Lessons from the collapse.

Since seeing the sorry mess that was the beginning of the restoration of Mostar's Music School I've been pondering the lessons. I should confess I am not a qualified scaffolder. Nevertheless, I have done a bit of rigging in the past. Despite my comment in my video I have combined a rooftop and scaffolding without adding protective headgear into the mix. However, that's not what I've been thinking about.

My thoughts are with a damaged building that stood, albeit in a ruined state, for fifteen years since the conflict only to fall when help for rebuilding arrived. Perhaps you can see where this is going? My suspicion is the Music School frontage was pulled down by scaffolding caught in the wind. In every instance of building renovation we've seen here the scaffolding is secured into the front of the building involved. There is little in the way of bracing, certainly none of the big diagonals I'm used to seeing. It seems that scaffolding is not truly self-supporting instead relying too heavily on the building it's supposed to be helping.

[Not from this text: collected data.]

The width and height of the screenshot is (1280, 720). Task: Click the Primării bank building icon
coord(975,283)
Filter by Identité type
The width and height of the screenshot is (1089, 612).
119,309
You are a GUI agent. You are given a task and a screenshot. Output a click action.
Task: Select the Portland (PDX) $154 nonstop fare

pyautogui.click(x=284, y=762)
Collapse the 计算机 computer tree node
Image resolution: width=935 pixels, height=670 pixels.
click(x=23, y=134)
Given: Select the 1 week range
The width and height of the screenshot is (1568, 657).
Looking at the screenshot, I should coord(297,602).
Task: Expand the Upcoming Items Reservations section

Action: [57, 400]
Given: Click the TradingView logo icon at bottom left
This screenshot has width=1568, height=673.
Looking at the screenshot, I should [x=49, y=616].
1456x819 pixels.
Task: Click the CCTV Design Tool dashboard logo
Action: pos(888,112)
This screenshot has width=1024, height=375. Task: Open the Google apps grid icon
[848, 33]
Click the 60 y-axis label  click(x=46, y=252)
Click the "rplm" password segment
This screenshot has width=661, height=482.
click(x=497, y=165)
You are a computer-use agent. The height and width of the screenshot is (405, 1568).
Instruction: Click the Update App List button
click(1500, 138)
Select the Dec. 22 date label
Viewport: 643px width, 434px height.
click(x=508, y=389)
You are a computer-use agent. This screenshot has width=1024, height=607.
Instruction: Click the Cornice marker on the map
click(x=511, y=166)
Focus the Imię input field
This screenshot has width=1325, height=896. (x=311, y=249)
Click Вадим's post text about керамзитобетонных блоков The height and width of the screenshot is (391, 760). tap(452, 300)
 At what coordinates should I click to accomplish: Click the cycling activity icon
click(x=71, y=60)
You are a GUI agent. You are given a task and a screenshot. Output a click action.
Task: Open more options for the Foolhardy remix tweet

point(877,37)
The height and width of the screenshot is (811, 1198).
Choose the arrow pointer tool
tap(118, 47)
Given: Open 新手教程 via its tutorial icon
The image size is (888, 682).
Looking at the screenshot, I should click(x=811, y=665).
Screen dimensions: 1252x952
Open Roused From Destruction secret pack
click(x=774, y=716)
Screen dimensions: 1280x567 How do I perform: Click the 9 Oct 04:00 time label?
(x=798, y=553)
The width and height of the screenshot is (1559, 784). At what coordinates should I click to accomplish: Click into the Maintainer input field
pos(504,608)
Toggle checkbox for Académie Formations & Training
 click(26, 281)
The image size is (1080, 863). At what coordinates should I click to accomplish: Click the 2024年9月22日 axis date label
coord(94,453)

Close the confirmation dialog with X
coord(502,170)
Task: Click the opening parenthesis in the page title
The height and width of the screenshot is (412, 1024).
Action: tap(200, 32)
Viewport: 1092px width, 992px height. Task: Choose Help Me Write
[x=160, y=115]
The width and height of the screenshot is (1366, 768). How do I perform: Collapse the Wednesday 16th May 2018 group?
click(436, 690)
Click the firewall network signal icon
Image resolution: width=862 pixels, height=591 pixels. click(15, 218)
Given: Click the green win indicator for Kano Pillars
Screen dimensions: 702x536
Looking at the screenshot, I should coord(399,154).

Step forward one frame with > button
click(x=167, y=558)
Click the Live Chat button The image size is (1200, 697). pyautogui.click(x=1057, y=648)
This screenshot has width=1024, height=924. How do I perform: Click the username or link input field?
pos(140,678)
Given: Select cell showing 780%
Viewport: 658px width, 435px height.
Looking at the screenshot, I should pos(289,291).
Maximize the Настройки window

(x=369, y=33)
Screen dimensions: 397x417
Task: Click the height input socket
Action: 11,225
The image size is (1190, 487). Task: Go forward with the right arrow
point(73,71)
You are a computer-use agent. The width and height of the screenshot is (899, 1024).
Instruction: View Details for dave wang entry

The collapse ruined what looked like brand new scaffolding as well as destroying, rather than helping restore, a local landmark. All this reminds me of something I said when we were packing to leave: it's only help if it's helping. Things that have been damaged do need renovation; they need help to do what they cannot do for themselves. But that help must help, providing support instead of pulling on an already weakened structure. Only then will things be properly restored.